The size of the context window (how many tokens it can "remember" in a conversation) determines how much text it can process at once: ChatGPT handles 128K tokens, Claude Pro up to 200K, Gemini up to 1 million.

3. Transformers: the key architecture

All modern LLMs are based on the Transformer architecture, published by Google in 2017. Transformers process text in parallel and use a mechanism called "attention" to understand which parts of the text are relevant to each other.

You don't need to understand the technical details to use them — but knowing they exist helps you understand why LLMs are so good at context and so bad at exact math.


Why do LLMs sometimes get things wrong?

Hallucinations

An LLM can generate text that sounds completely confident and plausible but is incorrect. This is called a hallucination. It's not a bug — it's a consequence of the prediction mechanism: the model generates what "sounds right", not what "is true".

That's why Perplexity and Gemini cite sources: they add a web search layer to anchor responses to verifiable data.

Training cutoff

LLMs have a training cutoff date — the point up to which data was processed. GPT-4o and Claude Sonnet 4.5 have an August 2025 cutoff. What happened after that, they don't know unless they can search the internet.

Math and exact reasoning

LLMs are poor at exact calculations. They're language prediction systems, not calculators. That's why ChatGPT Plus includes Code Interpreter: it delegates calculations to Python, which is precise.


The most important LLMs in 2026

ModelCompanyStrengths
GPT-4o / GPT-4.1OpenAIVersatility, multimodality, ecosystem
Claude Sonnet 4.5AnthropicWriting, reasoning, safety
Gemini 2.0 ProGoogleSearch, long context, Google integration
Llama 3.3MetaOpen source, no API cost
Mistral LargeMistral AIPrivacy, European use, efficiency
DeepSeek V3DeepSeekCode, reasoning, minimal API cost

LLM vs generative AI: are they the same thing?

Not exactly. Generative AI is the broad concept: systems that generate new content (text, images, video, audio).

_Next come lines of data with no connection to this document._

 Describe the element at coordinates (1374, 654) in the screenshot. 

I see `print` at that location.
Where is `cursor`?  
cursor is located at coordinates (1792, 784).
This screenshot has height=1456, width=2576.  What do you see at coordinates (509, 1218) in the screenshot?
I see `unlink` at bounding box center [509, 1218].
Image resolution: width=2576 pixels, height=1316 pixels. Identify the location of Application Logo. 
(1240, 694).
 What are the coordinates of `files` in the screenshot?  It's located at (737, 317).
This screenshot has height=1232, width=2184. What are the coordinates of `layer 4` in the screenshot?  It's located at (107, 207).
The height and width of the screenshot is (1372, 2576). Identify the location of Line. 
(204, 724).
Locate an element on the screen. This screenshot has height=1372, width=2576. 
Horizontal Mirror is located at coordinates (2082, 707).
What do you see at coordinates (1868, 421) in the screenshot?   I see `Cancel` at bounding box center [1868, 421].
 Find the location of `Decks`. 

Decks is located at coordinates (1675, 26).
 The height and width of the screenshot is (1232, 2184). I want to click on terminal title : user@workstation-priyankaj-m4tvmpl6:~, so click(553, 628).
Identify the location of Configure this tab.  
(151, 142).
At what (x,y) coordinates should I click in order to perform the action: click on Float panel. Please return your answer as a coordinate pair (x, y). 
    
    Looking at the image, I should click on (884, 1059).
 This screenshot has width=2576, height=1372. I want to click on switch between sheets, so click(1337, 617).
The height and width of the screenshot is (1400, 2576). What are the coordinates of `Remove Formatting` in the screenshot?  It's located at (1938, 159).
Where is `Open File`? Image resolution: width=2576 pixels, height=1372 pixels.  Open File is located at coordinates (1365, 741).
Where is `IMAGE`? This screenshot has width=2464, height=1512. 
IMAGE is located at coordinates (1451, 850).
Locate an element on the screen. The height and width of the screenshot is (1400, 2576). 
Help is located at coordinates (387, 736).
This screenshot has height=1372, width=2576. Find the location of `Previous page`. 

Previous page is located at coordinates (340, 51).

LLMs are a specific type of generative AI focused on text and language.

  • ChatGPT is an LLM (with added image and voice capabilities)
  • Midjourney is generative AI but NOT an LLM (it generates images, not text)
  • DALL-E 3 is image generative AI, integrated within ChatGPT

Why does knowing this matter?

Understanding what an LLM is makes you a better user of these tools:

  1. You know when to trust: if the model can't verify something, it may hallucinate it. Ask for sources when data matters.
  2. You know how to ask: LLMs respond better to clear instructions and abundant context. More context, better response.
  3. You know their limits: don't ask for exact calculations without Code Interpreter. Don't expect today's information if the model has no web access.

FAQ

Do I need to know how to code to use an LLM?

No. The interfaces of ChatGPT, Claude and Gemini are conversational — you write in natural language and the model responds. Programming is only necessary if you want to access models directly via API to build your own applications.

Which is the most powerful LLM in 2026?

It depends on the task. Claude Sonnet 4.5 is best for writing and reasoning. GPT-4o is the most versatile. Gemini 2.0 is best for up-to-date information. There's no single "best" — there's the best for each use case.

Do LLMs learn from my conversations?

By default, commercial models like ChatGPT or Claude may use your conversations to improve their future models, but you can turn this off in privacy settings. If you handle sensitive data, review the provider's privacy policy and consider using local models or privacy-focused options like Mistral.